My Name Is Red
This story of miniaturists in the Ottoman Empire is as gripping as it is innovative. Told in short chapters from varying points of view (and “varying” is kind of an understatement, since the perspectives include those of a corpse and an illustration of a horse), the novel incorporates meditations on artistic technique into a tale of intrigue and ideological conflict.
Much of Amy Bloom’s writing is infused with music, and this book is no exception. In addition to a character who’s a jazz singer, the book also features one who moves to Hollywood to become an actress. The subject of the novel is love, between partners and among family members, and the chapter titles—all the titles of songs—provide a perfect soundtrack.
An Artist of the Floating World
I read this book as a teenager and it still sticks with me today. The story of a Japanese painter during and after World War II is a political and social as well as a personal one, but what still haunts me is the sense of melancholy that permeates every scene.
How to be both
I can’t stop talking about this book. In addition to being one of the best stories about love and death I’ve ever read, it’s also a wonderful story about art: about the mechanics of painting and photography, and about the joy and solace that creating something can provide.
A Little Life
This novel has gotten tons of justified praise for many reasons, but one of its most fascinating aspects is its treatment of its characters’ artistic careers. The novel follows Willem as he becomes a film star and J.B. as he becomes a successful artist, and it charts the ways in which their successes both do and do not change them.
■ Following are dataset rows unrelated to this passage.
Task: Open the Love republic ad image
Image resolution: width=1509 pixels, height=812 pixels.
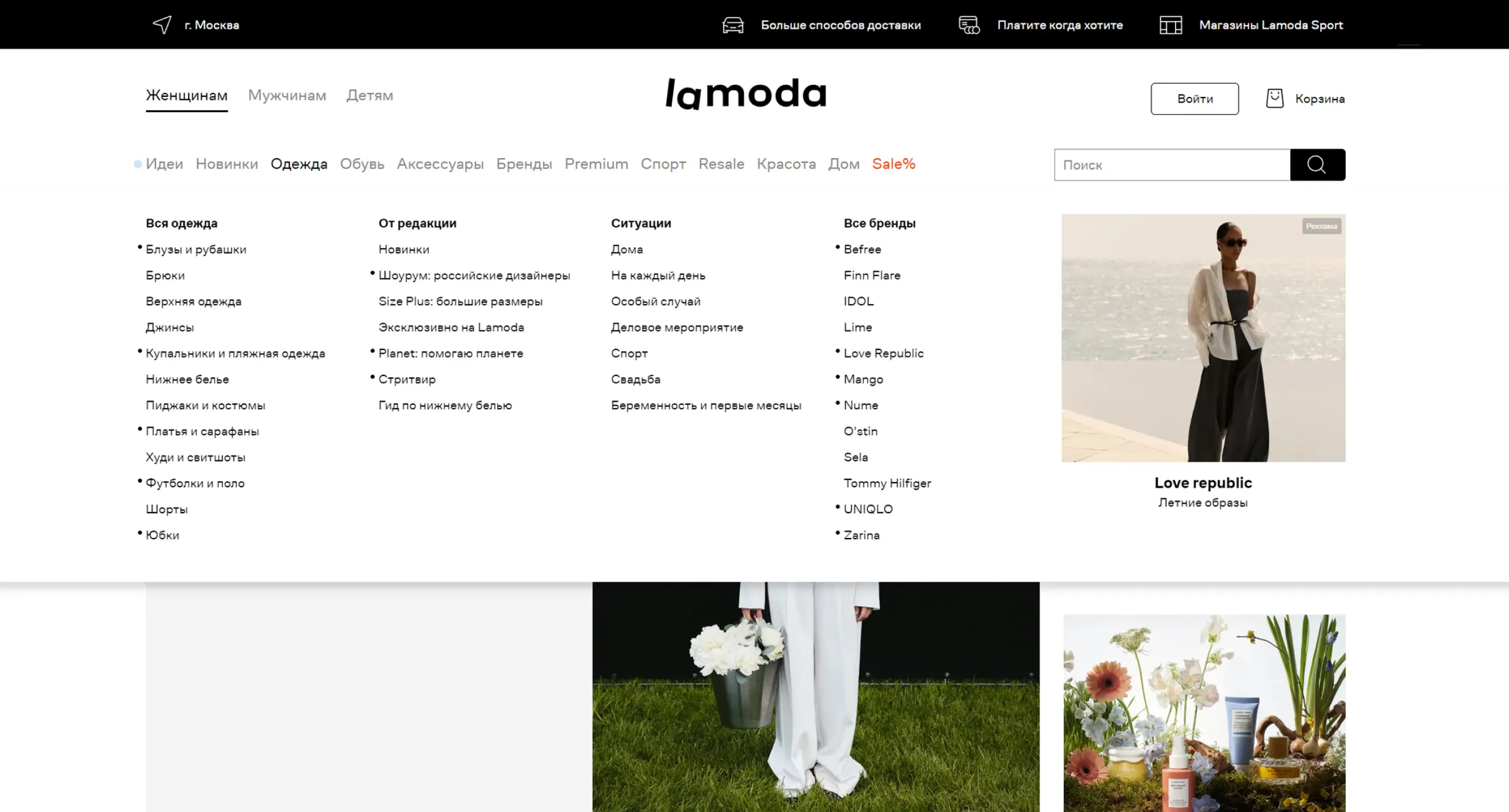Action: tap(1203, 337)
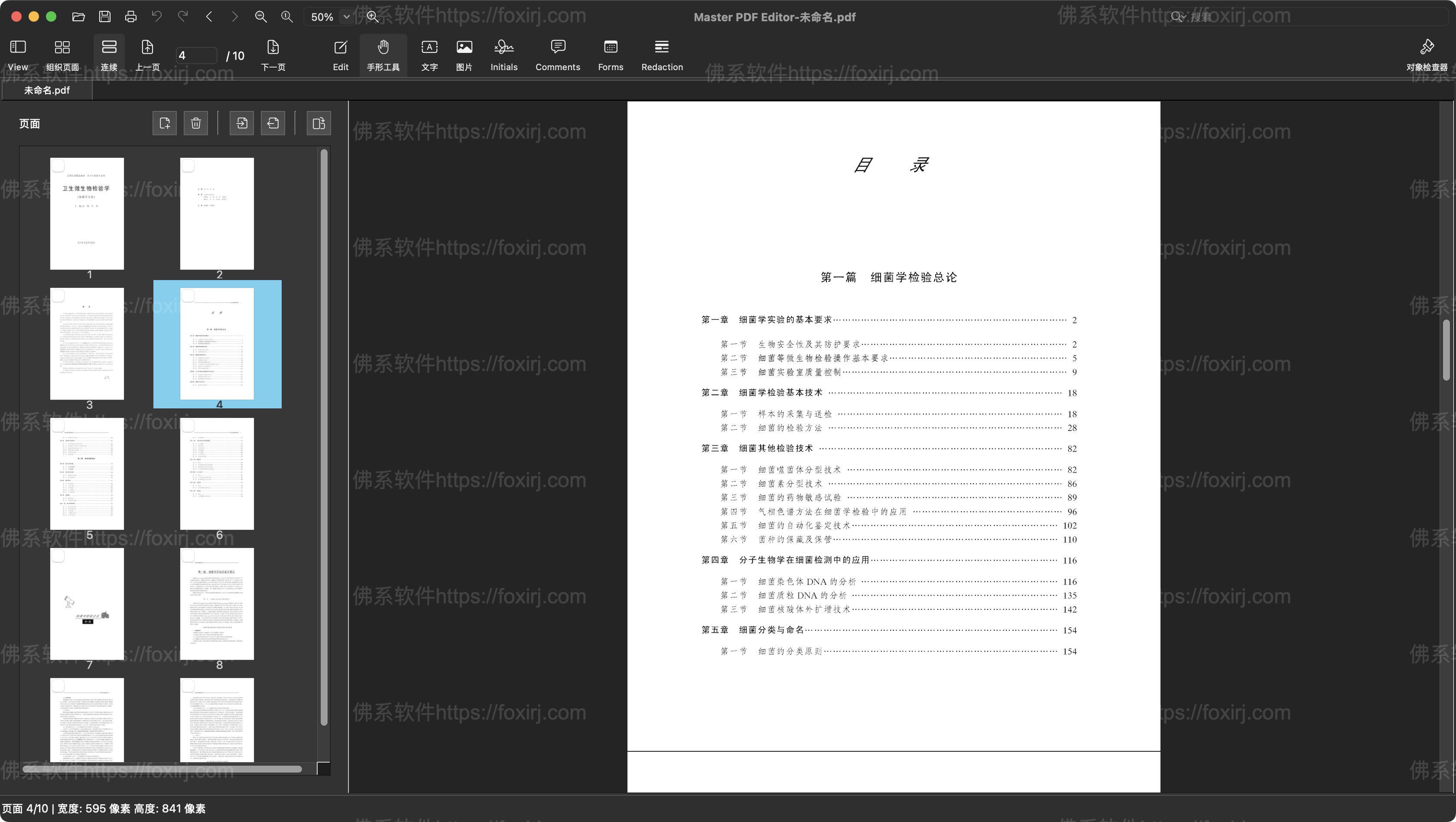Select the 未命名.pdf document tab

pos(47,90)
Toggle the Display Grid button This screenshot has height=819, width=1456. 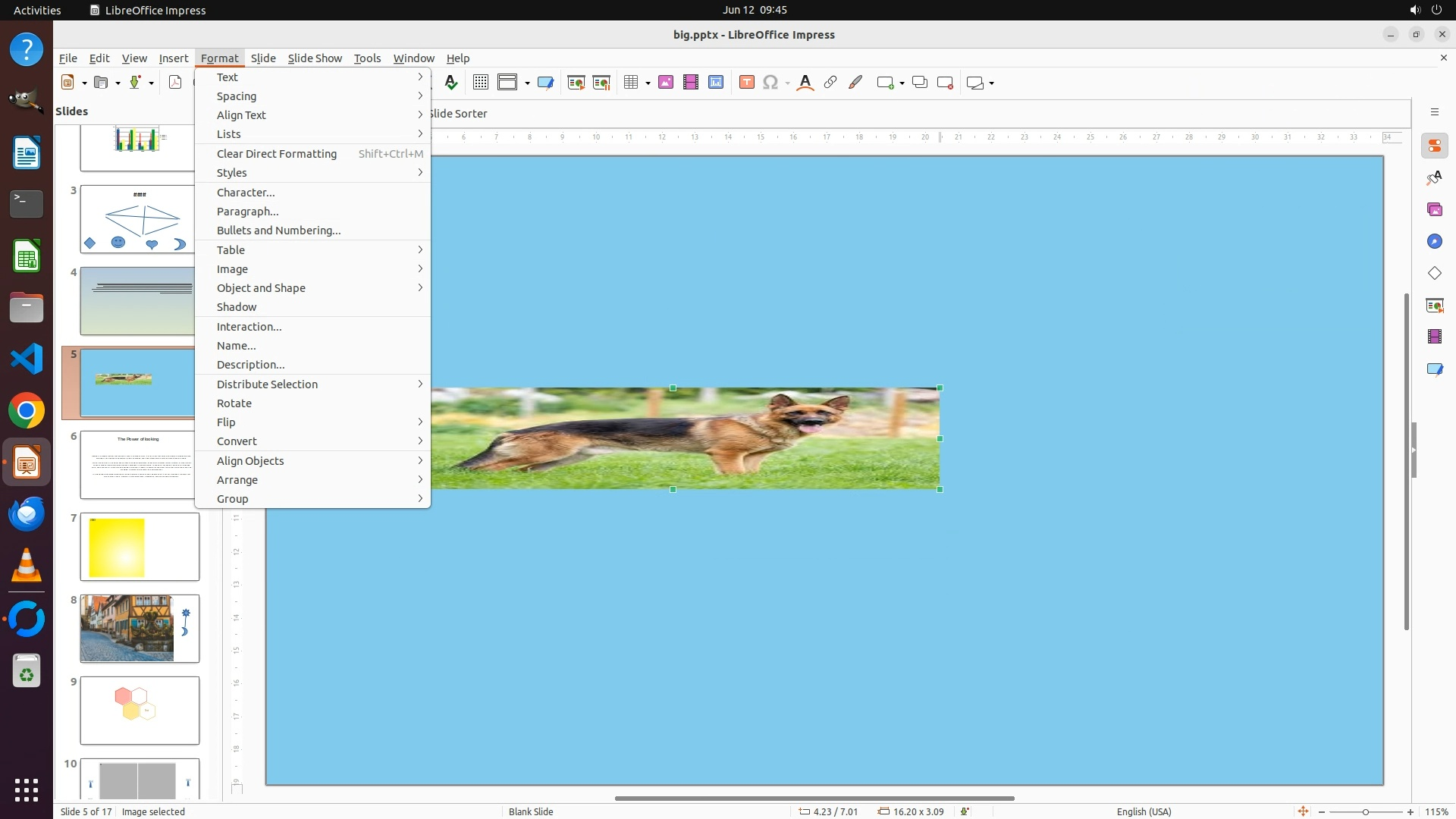coord(480,83)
The Life and Death of Sophie Stark
Writing about other art forms is a challenge, as I learned when I tried to do it in my novel The Life and Death of Sophie Stark. You can’t fully capture the experience of watching a movie or seeing a painting, so you have to do the next best thing: tell a story that’s just as beautiful, in its own way, as a painter’s masterpiece or a groundbreaking film. These seven books do this and more. They tell fascinating stories while saying something new about the act of creating art.